Fui absolutamente consciente del dolor tan intenso que puede producir un simple recuerdo, una sola foto… incluso durante unos días fui incapaz de acceder a algunas páginas de internet porque la contraseña que me pedía tenía algo que ver contigo.
Sólo quería apartar de mi tu recuerdo…
Hoy, varias semanas después, me he puesto a buscar esos recuerdos escondidos no sé donde. Quiero recuperar ese anillo y meterlo en el bolso por si acaso, no sé, me vuelves a preguntar por él y deseas ponérmelo en el dedo como tantas veces me has dicho estas últimas semanas.

No los he encontrado, mi madre los escondió a conciencia.

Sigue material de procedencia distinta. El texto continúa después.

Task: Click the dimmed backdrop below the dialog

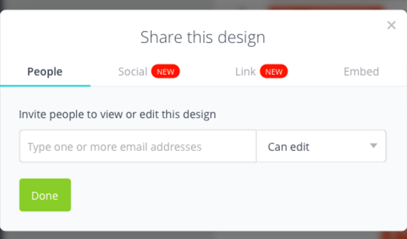Action: [x=182, y=235]
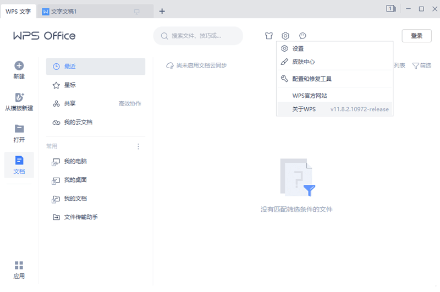This screenshot has width=440, height=292.
Task: Click the three-dot menu next to 常用
Action: tap(138, 146)
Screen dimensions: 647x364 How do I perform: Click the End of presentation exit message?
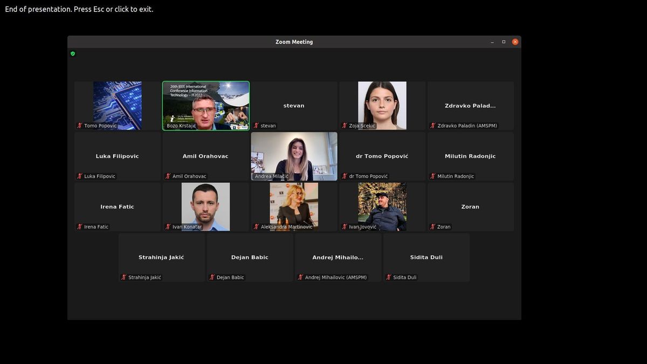[79, 9]
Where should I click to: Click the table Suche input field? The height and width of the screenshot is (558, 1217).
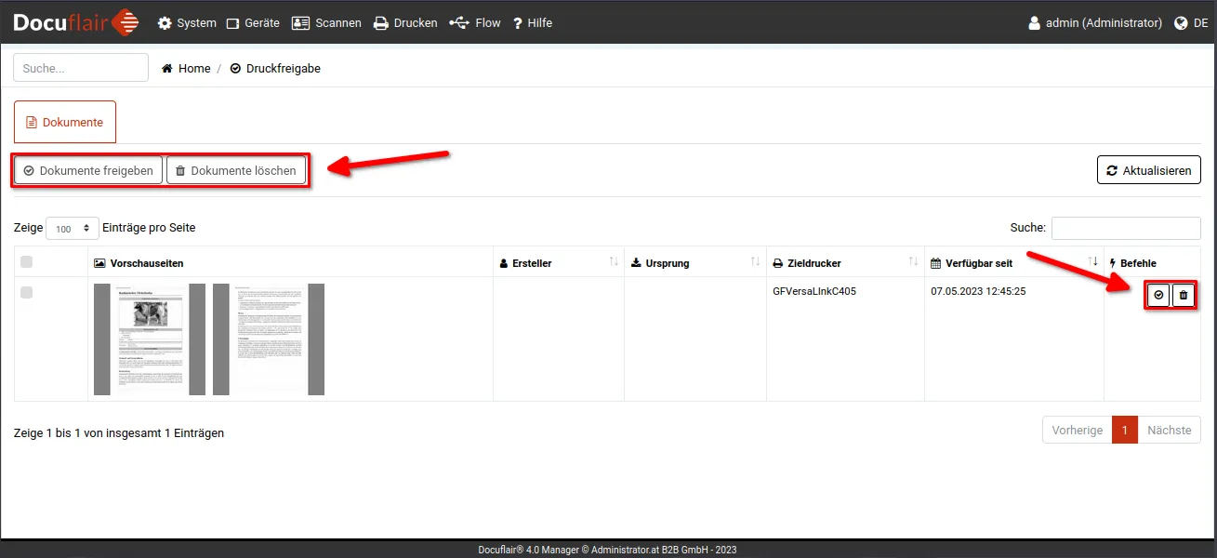pos(1125,228)
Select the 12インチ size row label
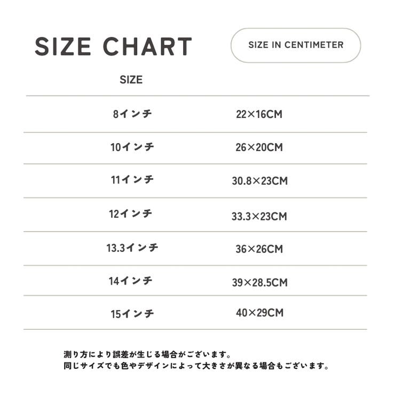395x395 pixels. pyautogui.click(x=130, y=214)
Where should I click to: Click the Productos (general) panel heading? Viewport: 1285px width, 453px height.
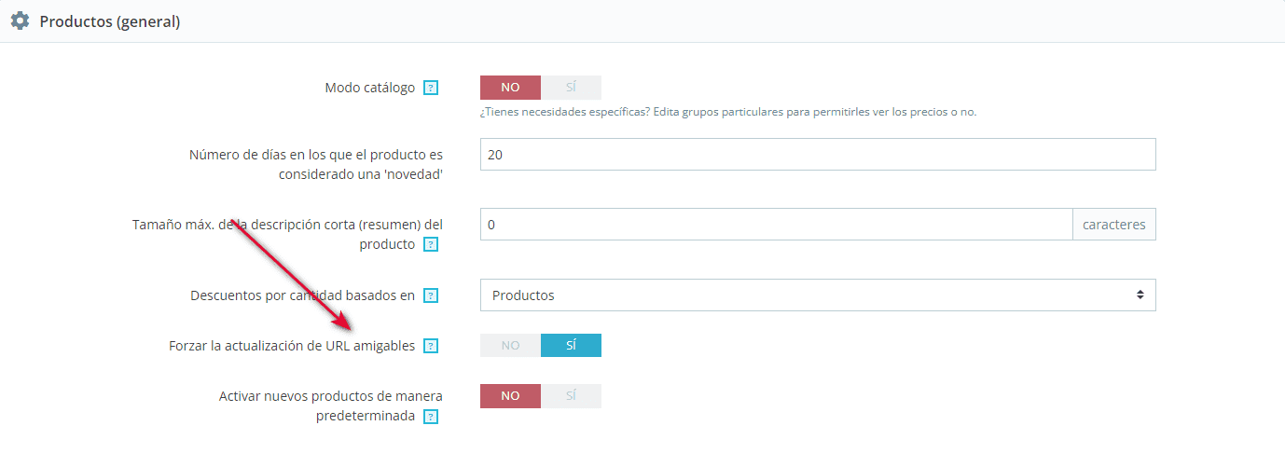(x=110, y=21)
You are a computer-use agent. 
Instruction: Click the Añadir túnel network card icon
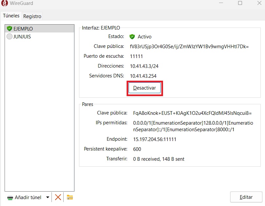[10, 197]
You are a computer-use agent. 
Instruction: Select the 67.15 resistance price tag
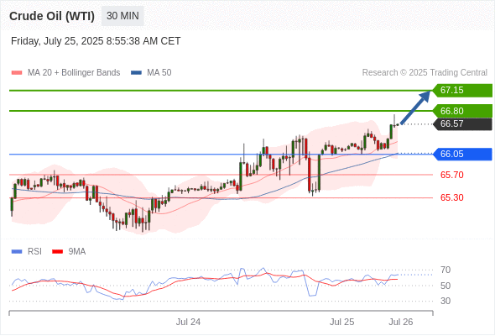coord(462,91)
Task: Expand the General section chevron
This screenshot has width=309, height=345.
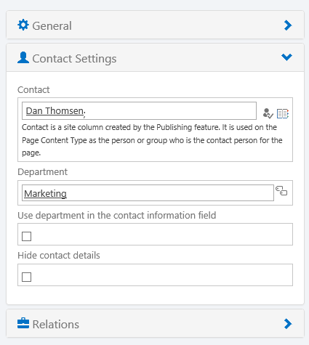Action: (288, 25)
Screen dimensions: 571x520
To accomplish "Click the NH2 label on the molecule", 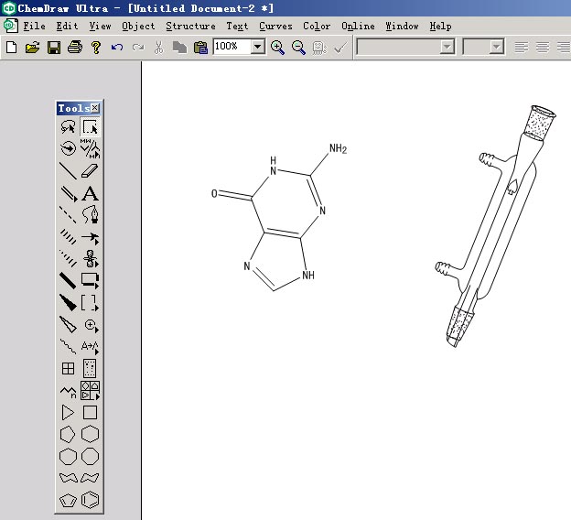I will point(337,149).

Finalmente me he rendido y le he preguntado en tono jocoso: - ¿Dónde has escondido los objetos…?, -religiosos?, terminó ella. Con intención de quitar hierro al asunto.
- Sí, le he contestado. Después de echar unas risas y darle un fuerte abrazo.
- Ahora te los doy, hija… entonces ¿ya se pueden sacar?...
- Sí, mujer, sí.
Al rato me dijo: - Hija, en cuanto me lo dijiste recogí todo con prisa y lo escondí bien para que no pudieras encontrarlo, porque no hubo nada que a mí me doliera tanto en la vida como tener que quitar yo sola todos los objetos de la casa cuando se fue tu padre.
En ese momento entendí el dolor tan intenso que produce una ruptura, y en ese momento entendí el dolor porque el que pasó mi madre y que a mi siempre me quiso evitar.